One of my writing buddies had a rant last week when she was due to submit an assignment. Why the hell am I putting myself through this? She lamented. Who cares about my story? What difference does it make if I write this story? Or any story for that matter? I am such a crappy writer anyway.

I could feel her pain. I have asked myself the same questions a number of times. So many times I wanted to give writing up. Writing is an ordeal even for experienced and bestselling writers. New writers have very little chance of making a name for themselves, let alone earn an income from it.

What if we give up writing.

Sure the world will not come to standstill. No one will miss us because we haven’t been ‘discovered’ yet. Hardly anyone reads our blog articles and our short stories and novels are still buried in our computers. If we stop writing now the world will be spared of the rubbish we create and we will be spared the daily agony and can get on with our lives just like ‘normal’ people.

Except for one thing.

We will never find out what would have happened had we stuck with it.

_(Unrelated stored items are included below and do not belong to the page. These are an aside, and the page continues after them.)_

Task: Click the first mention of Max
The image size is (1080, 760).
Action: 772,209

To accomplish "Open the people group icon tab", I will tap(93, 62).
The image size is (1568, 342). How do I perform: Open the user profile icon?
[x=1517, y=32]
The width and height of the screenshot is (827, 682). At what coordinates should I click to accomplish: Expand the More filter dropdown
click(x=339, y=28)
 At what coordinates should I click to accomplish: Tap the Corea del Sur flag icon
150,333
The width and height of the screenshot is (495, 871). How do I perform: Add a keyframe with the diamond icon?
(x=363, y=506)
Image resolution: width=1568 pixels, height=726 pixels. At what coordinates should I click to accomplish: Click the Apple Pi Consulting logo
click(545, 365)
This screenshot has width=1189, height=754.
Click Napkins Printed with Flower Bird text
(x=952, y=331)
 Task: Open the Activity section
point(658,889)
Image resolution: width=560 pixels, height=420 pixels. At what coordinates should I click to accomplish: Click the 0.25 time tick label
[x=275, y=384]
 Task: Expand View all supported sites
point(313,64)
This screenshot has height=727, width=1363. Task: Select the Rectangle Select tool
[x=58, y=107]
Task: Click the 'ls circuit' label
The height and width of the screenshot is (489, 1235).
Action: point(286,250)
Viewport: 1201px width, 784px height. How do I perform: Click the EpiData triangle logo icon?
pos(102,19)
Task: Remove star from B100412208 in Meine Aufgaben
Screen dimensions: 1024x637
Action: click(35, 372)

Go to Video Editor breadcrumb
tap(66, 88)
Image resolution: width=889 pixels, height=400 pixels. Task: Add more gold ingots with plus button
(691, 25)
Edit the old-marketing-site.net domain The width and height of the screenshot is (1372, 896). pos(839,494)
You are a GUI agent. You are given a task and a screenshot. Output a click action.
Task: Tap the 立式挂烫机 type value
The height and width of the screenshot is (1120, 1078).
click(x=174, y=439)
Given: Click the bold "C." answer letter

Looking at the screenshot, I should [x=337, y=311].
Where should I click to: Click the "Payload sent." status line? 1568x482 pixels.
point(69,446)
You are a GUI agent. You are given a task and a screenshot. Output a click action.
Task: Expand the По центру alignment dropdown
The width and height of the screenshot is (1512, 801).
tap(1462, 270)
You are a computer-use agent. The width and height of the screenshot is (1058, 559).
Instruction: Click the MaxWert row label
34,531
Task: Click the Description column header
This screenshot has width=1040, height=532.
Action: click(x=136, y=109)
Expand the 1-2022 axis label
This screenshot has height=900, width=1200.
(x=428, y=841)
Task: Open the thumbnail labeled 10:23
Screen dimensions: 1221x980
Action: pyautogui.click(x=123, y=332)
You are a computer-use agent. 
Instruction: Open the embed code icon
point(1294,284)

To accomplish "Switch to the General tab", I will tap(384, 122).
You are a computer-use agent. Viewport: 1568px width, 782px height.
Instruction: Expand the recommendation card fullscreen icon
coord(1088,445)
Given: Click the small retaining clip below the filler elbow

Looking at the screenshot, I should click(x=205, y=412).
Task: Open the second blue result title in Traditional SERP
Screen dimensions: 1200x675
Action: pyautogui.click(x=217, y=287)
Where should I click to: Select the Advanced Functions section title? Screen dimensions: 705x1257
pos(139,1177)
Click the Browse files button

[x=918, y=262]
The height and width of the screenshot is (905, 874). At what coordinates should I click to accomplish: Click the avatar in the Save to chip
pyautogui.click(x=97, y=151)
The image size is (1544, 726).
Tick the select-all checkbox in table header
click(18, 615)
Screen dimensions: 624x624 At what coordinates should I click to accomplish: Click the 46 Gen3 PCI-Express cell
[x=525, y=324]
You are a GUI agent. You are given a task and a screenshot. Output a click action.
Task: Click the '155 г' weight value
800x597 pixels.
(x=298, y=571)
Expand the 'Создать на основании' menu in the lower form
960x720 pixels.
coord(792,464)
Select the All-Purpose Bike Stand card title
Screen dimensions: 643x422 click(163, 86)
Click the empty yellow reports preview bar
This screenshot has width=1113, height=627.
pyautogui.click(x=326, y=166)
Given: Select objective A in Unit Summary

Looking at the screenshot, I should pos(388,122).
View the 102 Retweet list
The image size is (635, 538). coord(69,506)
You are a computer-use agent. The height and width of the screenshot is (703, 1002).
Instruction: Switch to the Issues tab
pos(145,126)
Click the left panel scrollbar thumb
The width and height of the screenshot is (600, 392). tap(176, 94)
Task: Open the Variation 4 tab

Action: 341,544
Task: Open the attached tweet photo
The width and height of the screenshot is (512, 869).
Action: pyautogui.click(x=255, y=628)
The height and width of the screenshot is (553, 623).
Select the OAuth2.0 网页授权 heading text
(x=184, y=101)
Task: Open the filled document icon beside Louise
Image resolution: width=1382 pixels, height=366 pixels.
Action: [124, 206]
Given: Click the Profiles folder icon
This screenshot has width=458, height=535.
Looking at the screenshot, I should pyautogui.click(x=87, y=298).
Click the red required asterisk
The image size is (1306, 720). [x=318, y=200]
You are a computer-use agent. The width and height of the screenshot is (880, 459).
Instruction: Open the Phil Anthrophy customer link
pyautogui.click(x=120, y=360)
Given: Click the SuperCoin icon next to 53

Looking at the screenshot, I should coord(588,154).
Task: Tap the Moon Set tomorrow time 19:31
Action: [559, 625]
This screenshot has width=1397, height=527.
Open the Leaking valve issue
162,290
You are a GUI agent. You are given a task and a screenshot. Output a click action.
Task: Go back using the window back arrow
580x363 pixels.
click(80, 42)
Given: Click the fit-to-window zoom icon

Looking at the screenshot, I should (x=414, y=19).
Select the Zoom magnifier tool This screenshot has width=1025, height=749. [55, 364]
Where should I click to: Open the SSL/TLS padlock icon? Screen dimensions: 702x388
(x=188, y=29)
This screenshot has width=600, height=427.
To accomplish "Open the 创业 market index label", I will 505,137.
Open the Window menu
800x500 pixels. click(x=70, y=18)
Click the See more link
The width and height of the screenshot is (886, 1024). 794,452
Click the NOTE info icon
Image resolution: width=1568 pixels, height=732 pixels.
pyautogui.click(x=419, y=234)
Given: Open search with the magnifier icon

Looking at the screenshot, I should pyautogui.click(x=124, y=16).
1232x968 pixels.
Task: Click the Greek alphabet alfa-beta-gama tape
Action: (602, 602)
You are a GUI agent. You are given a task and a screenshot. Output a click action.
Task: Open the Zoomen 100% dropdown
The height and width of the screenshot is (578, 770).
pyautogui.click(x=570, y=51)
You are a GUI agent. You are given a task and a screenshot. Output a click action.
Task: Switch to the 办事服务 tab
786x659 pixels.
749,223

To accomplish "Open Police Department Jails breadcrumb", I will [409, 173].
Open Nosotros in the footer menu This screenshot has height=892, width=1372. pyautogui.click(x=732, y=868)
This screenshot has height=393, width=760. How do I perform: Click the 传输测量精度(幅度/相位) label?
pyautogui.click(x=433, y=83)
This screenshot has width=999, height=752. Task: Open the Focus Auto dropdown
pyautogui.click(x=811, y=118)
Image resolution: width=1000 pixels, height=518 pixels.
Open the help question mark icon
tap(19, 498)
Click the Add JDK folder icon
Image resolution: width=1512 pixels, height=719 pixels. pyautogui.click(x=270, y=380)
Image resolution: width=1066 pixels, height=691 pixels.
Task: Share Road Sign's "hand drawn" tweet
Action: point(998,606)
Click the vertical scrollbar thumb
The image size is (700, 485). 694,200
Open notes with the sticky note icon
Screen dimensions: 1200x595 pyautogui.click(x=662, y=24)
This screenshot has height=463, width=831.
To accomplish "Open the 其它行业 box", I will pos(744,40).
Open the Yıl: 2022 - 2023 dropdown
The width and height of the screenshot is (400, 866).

The problem with giving up is that it is such a knee-jerk response. It is our first instinct when things get difficult. Our physiological mechanism to protect us from danger and undue hardship.

We tend to forget that, even at a time of grave danger, our inbuilt physiology gives us three choices — freeze, flee, or fight. Most of the time we choose to freeze (inaction) or flee (run away).

We rarely opt for the fight. It is because we tend to think the enemy is too big and too strong and the best chance we have of survival is to flee from it.

What happens when people stick it out.

Have a read of these three stories.

1. Carl Friedrich Gauss was born in Germany to poor, working-class parents. He didn’t know his birthday. His mother was illiterate and never recorded the date of his birth, remembering only that he had been born on a Wednesday, eight days before the Feast of the Ascension (which occurs 39 days after Easter). 

So strong was his obsession with finding his birthdate that it led young Gauss to derive methods to compute the date of Easter, both past and future years. He eventually was able to figure out that he was born on 30 April 1977. His obsession led Carl Friedrich Gauss to become one of the most outstanding mathematicians of all time.

2. James Hutton got interested in meteorology and geology many years after successfully taking a degree as Doctor of Medicine and working as a physician, introducing experimental agriculture in his own farmland and establishing profitable chemical manufacturing business. He devoted 25 years of his later life “studying the surface of the earth, and was looking with anxious curiosity into every pit or ditch or bed of a river that fell in his way,” developing the theory that geological features were not static but underwent a perpetual transformation over long periods of time. James Hutton is now known as the father of geology.

3. When Claude Hopkins came into advertising, the advertising was a haphazard way of creating awareness for products and depended more on chance and exposure to sell rather than proven and scientific methods. He took disorganized marketing and added core principles to it.

What do all these men have in common?

They followed their obsession. 

One of the common themes that most smart people have is “sticking with it”.

When you stick with a problem, you learn to solve it. Slowly and slowly you start getting better at it. Your learning accumulates and you start gaining confidence.

When I started my blog two years ago I couldn’t write even a few paragraphs. I agonized over them for hours. I wrote, and rewrote, and rewrote. It was taking me 7–8 hours to write 700–800 words articles. I would work till midnight to write while fully aware no one was reading what I was writing.

I thought it will get easier in three months, or six months or even a year. But it didn’t.

Then at some point late last year, I realized I am writing 1200 to 1500 words articles and I am doing them in much less time than before.

I had devised several little ways to improve my productivity.

I had discovered to break the writing process into small steps and to spread them over several days. I learned to do my research beforehand and save it in such a way so that I could easily retrieve it. I became regular, writing two articles each week.

At some point, the penny always drops.

t’s almost like one of those slot machines. It seems like you’re not getting anywhere in a hurry and then suddenly you have this gush of coins. But unlike a slot machine that mostly works against you, ‘sticking it out’ is almost predictable in its reward system. Stay with something for about a couple of hours every day, find a system to learn, and suddenly you will nail it.

Rather than stop writing why not do the opposite and “write a lot”.

You will be pretty hopeless in the first six months. And you’ll be just about average for at least a few years. Which isn’t to say that you will not get better. It’s just to say that you’re quite far away from where you want to be.

However, you are getting better in a small incremental way. So small that you don’t even notice it. Then one day, someone raves about the article you wrote, or poem you composed or the story you published.

And voila! your confidence soars. You realize you are not that bad after all.